* [INSTRUCTIONS FOR THE TASK] Reproduce the entries in full, with no changes.

* [TASK DATA]
————

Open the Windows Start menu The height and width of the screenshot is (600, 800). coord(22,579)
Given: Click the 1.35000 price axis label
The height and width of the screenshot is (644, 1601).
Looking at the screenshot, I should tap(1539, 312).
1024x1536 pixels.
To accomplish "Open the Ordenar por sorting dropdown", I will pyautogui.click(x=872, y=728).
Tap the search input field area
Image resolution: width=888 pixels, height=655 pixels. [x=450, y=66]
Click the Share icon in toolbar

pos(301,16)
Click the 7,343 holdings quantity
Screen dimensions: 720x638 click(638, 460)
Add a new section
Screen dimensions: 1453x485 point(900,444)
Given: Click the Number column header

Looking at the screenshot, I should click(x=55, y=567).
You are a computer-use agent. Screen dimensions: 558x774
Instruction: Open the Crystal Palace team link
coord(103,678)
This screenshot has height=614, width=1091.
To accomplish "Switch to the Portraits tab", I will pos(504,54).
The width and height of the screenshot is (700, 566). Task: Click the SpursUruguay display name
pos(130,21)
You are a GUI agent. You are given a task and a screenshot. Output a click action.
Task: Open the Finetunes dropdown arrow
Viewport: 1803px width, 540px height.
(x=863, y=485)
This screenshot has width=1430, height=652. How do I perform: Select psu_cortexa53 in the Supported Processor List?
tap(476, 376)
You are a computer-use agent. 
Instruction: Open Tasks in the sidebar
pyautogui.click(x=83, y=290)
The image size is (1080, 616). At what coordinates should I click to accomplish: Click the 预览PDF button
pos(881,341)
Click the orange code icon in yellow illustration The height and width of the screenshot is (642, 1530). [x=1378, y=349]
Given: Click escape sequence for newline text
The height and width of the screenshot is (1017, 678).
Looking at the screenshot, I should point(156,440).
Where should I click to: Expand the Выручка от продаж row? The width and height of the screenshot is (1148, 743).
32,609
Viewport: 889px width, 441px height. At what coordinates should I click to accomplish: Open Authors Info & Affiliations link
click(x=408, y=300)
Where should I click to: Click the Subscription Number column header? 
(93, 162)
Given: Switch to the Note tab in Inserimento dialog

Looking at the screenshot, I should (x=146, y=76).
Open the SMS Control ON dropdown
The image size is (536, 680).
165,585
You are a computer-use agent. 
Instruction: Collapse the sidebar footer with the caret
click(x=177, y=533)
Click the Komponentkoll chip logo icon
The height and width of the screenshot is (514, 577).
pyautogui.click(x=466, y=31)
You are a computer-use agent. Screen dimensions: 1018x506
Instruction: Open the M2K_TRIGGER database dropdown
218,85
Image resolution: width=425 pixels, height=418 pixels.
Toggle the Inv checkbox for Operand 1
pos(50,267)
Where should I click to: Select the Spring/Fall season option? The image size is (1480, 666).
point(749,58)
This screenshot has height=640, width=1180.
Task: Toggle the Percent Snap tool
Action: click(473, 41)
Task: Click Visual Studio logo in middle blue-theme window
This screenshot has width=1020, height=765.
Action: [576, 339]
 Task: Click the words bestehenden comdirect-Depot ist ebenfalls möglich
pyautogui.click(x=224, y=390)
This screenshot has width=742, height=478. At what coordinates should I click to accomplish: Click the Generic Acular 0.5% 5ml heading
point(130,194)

————

* [SOLUTION BELOW]
Open the Windows Start menu The height and width of the screenshot is (600, 800). coord(22,579)
Given: Click the 1.35000 price axis label
The height and width of the screenshot is (644, 1601).
Looking at the screenshot, I should tap(1539, 312).
1024x1536 pixels.
To accomplish "Open the Ordenar por sorting dropdown", I will pyautogui.click(x=872, y=728).
Tap the search input field area
Image resolution: width=888 pixels, height=655 pixels. [x=450, y=66]
Click the Share icon in toolbar

pos(301,16)
Click the 7,343 holdings quantity
Screen dimensions: 720x638 click(638, 460)
Add a new section
Screen dimensions: 1453x485 point(900,444)
Given: Click the Number column header

Looking at the screenshot, I should click(x=55, y=567).
You are a computer-use agent. Screen dimensions: 558x774
Instruction: Open the Crystal Palace team link
coord(103,678)
This screenshot has height=614, width=1091.
To accomplish "Switch to the Portraits tab", I will pos(504,54).
The width and height of the screenshot is (700, 566). Task: Click the SpursUruguay display name
pos(130,21)
You are a GUI agent. You are given a task and a screenshot. Output a click action.
Task: Open the Finetunes dropdown arrow
Viewport: 1803px width, 540px height.
(x=863, y=485)
This screenshot has width=1430, height=652. How do I perform: Select psu_cortexa53 in the Supported Processor List?
tap(476, 376)
You are a computer-use agent. 
Instruction: Open Tasks in the sidebar
pyautogui.click(x=83, y=290)
The image size is (1080, 616). At what coordinates should I click to accomplish: Click the 预览PDF button
pos(881,341)
Click the orange code icon in yellow illustration The height and width of the screenshot is (642, 1530). [x=1378, y=349]
Given: Click escape sequence for newline text
The height and width of the screenshot is (1017, 678).
Looking at the screenshot, I should point(156,440).
Where should I click to: Expand the Выручка от продаж row? The width and height of the screenshot is (1148, 743).
32,609
Viewport: 889px width, 441px height. At what coordinates should I click to accomplish: Open Authors Info & Affiliations link
click(x=408, y=300)
Where should I click to: Click the Subscription Number column header? 
(93, 162)
Given: Switch to the Note tab in Inserimento dialog

Looking at the screenshot, I should (x=146, y=76).
Open the SMS Control ON dropdown
The image size is (536, 680).
165,585
You are a computer-use agent. 
Instruction: Collapse the sidebar footer with the caret
click(x=177, y=533)
Click the Komponentkoll chip logo icon
The height and width of the screenshot is (514, 577).
pyautogui.click(x=466, y=31)
You are a computer-use agent. Screen dimensions: 1018x506
Instruction: Open the M2K_TRIGGER database dropdown
218,85
Image resolution: width=425 pixels, height=418 pixels.
Toggle the Inv checkbox for Operand 1
pos(50,267)
Where should I click to: Select the Spring/Fall season option? The image size is (1480, 666).
point(749,58)
This screenshot has height=640, width=1180.
Task: Toggle the Percent Snap tool
Action: click(473, 41)
Task: Click Visual Studio logo in middle blue-theme window
This screenshot has width=1020, height=765.
Action: [576, 339]
 Task: Click the words bestehenden comdirect-Depot ist ebenfalls möglich
pyautogui.click(x=224, y=390)
This screenshot has width=742, height=478. At what coordinates should I click to accomplish: Click the Generic Acular 0.5% 5ml heading
point(130,194)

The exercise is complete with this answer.